Dulles kardeşler, Guatemala’dan Kongo’ya kadar uzanan bir coğrafyada hem Amerikan şirketlerinin hem de bu görevlere gelmeden önce sahibi oldukları dev hukuk firmasının uluslararası müşterilerinin çıkarlarını kanla korumayı başardı. Bunu yaparken de bugün Obama’nın çok şikâyetçi olduğu bakışı yerleştirdi.
Türkiye’de özellikle 12 Eylül darbesinde Amerika’nın rolü üzerine çok yazıldı ve çizildi. 12 Eylül’de gerçekleştirilen darbe, Türkiye’nin bugünkü toplumsal yapısının da temelini attı. Dulles kardeşlerin bir başka özelliği de dindarlıklarıydı. Bu bakış onların ve ülkenin dış politikasını biçimlendirdi.
Bugüne dönersek, şu anda Türkiye’nin Amerikan çıkarlarını tehdit eden bir duruşu yok. Evet, Amerikan yönetimi Erdoğan’dan hazzetmiyor. Baskıcı tavrını beğenmiyor. Ama bu darbe için geçerli bir neden değil. Sonuçta darbeyle demokrasinin gelmeyeceği de gerçek.
Üstelik bölgede ve Türkiye’de her istediğini yaptırabiliyor bu yönetime. Bunu yaparken zorlanıyor ara sıra ama bu yeni bir olgu değil. Türkiye hep zorluk çıkaran bir müttefik olmuştur. Üstelik, böyle bir darbenin altyapısını hazırlayacak olan CIA, başta Suriye olmak üzere bölgenin birçok yerinde MİT ile iş birliği yapıyor.
Türk Silahlı Kuvvetleri ulusal bir ordu kadar 60 yılı aşkın bir süredir bir NATO ordusudur. Bunu unutmamak lazım…
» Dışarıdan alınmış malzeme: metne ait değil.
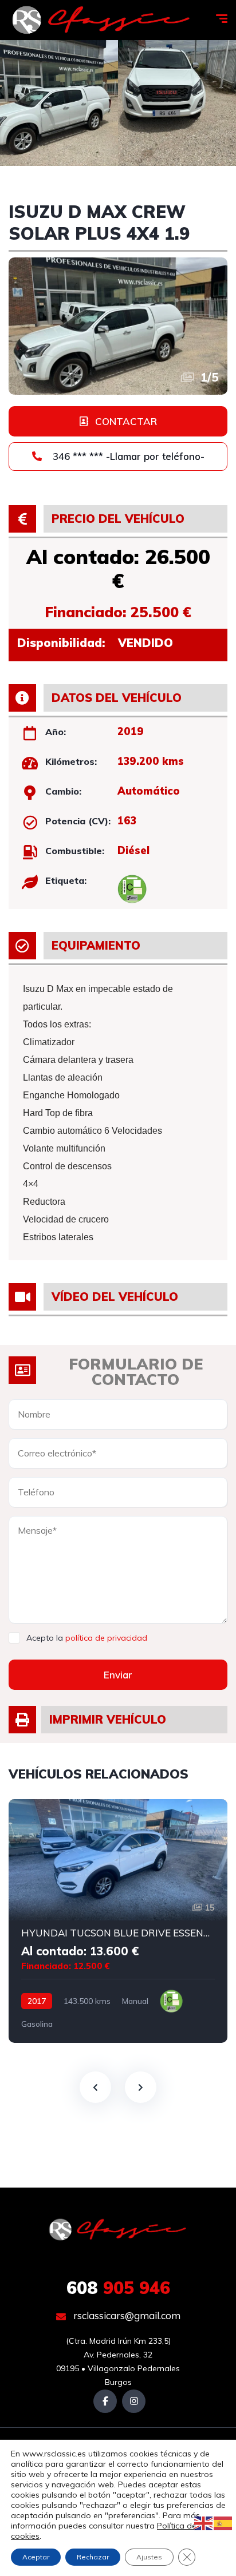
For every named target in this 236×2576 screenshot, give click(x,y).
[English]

Erdoğan yönetiminin Amerikan şirketlerinin çıkarlarını tehlikeye sokacak bir karar ve uygulaması da yok. Rus uçağının düşürülmesinden sonra tamamen Batı’ya bağımlı hale gelmesi Amerika’nın çıkarına uygun düşüyor üstelik.
Asker açısından da aynı nedenler geçerli. Türkiye’yi sadece Türk-İslam sentezinin yaşatacağına ikna olmuş durumdalar. Tüm insan hakları ihlalleri AKP’nin üzerine kalıyor, Silahlı Kuvvetlerin imajı zarar görmüyor.
O yüzden darbe spekülasyonu yapmak sadece Saray’a yarar şu anda.